━━━ Input ━━━
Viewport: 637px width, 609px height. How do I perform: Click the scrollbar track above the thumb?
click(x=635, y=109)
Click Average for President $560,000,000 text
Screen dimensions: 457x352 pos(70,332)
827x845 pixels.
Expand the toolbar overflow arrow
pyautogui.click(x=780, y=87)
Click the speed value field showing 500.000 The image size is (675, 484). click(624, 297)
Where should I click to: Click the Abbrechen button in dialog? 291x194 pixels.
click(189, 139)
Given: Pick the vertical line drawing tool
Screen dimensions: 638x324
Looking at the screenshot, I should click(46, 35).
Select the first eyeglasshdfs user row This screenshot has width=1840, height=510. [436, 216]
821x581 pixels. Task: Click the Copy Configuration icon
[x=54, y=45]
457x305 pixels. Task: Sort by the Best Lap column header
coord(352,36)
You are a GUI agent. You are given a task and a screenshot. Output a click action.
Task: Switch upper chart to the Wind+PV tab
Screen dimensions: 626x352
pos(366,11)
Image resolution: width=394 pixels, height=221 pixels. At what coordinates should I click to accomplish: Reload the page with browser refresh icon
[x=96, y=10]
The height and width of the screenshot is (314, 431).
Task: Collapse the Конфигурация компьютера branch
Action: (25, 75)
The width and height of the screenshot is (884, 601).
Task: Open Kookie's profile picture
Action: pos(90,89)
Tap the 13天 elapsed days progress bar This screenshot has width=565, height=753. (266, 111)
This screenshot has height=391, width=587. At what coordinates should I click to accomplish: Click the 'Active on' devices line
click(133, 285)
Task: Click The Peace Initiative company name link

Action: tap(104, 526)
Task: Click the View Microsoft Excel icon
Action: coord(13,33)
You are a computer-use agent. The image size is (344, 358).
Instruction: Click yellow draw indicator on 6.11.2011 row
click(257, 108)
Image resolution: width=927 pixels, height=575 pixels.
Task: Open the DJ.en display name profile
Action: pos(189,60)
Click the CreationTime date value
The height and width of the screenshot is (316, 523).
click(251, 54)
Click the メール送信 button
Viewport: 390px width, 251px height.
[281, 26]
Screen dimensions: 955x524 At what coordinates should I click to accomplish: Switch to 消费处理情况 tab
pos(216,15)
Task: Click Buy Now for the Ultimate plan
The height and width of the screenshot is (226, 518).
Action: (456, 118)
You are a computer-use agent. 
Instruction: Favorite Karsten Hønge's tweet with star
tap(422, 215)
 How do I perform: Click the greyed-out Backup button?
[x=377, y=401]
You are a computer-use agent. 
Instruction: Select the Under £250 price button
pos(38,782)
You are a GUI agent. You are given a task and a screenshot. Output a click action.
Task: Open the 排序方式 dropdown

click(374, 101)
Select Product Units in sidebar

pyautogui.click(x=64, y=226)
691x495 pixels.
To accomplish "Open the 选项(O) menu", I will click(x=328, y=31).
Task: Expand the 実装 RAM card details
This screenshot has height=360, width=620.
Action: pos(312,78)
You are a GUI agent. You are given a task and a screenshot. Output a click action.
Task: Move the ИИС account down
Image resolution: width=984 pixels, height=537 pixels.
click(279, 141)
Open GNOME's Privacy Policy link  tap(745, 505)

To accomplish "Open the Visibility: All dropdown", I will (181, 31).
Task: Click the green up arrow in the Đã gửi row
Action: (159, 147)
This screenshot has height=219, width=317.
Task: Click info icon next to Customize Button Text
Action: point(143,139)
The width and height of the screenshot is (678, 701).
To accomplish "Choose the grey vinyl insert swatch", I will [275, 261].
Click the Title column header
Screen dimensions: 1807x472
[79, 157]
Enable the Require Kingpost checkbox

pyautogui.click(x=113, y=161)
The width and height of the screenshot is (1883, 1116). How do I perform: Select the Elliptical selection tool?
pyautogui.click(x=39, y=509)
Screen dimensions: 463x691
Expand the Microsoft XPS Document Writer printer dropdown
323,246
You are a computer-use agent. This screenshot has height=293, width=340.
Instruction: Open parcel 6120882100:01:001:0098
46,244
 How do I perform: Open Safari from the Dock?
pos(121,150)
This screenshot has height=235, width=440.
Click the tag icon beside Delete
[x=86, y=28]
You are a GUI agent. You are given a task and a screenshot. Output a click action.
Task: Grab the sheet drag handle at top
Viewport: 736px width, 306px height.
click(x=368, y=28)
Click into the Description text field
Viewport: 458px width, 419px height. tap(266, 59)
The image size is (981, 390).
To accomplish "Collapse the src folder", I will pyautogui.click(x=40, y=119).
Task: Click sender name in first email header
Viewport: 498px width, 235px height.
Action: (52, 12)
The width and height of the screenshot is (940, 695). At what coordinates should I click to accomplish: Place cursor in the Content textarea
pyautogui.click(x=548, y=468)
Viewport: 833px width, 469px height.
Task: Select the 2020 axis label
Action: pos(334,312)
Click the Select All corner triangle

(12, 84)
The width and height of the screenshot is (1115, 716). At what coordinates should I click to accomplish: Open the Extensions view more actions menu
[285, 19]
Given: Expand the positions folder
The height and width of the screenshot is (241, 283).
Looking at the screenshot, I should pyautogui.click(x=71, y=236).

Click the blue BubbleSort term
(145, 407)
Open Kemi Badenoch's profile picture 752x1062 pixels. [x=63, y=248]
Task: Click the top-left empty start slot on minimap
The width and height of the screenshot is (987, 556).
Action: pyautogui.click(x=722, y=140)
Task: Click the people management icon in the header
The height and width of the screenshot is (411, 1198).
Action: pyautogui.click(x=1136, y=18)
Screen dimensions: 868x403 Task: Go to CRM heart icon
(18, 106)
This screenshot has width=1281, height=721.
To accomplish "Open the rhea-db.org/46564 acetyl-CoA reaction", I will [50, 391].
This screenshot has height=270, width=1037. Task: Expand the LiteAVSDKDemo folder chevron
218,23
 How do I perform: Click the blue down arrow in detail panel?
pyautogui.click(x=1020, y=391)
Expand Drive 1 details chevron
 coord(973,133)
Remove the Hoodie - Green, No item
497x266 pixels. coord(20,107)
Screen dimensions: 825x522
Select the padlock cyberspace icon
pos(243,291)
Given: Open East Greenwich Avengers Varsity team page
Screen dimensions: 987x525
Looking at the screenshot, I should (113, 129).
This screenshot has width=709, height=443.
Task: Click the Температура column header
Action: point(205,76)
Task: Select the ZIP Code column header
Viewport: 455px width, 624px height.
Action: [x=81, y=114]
━━━
__Goal of the exercise__.
Lines with "first" in the records above: copy every one of them.

__Solution for this task__.
Select the first eyeglasshdfs user row This screenshot has width=1840, height=510. [436, 216]
Task: Click sender name in first email header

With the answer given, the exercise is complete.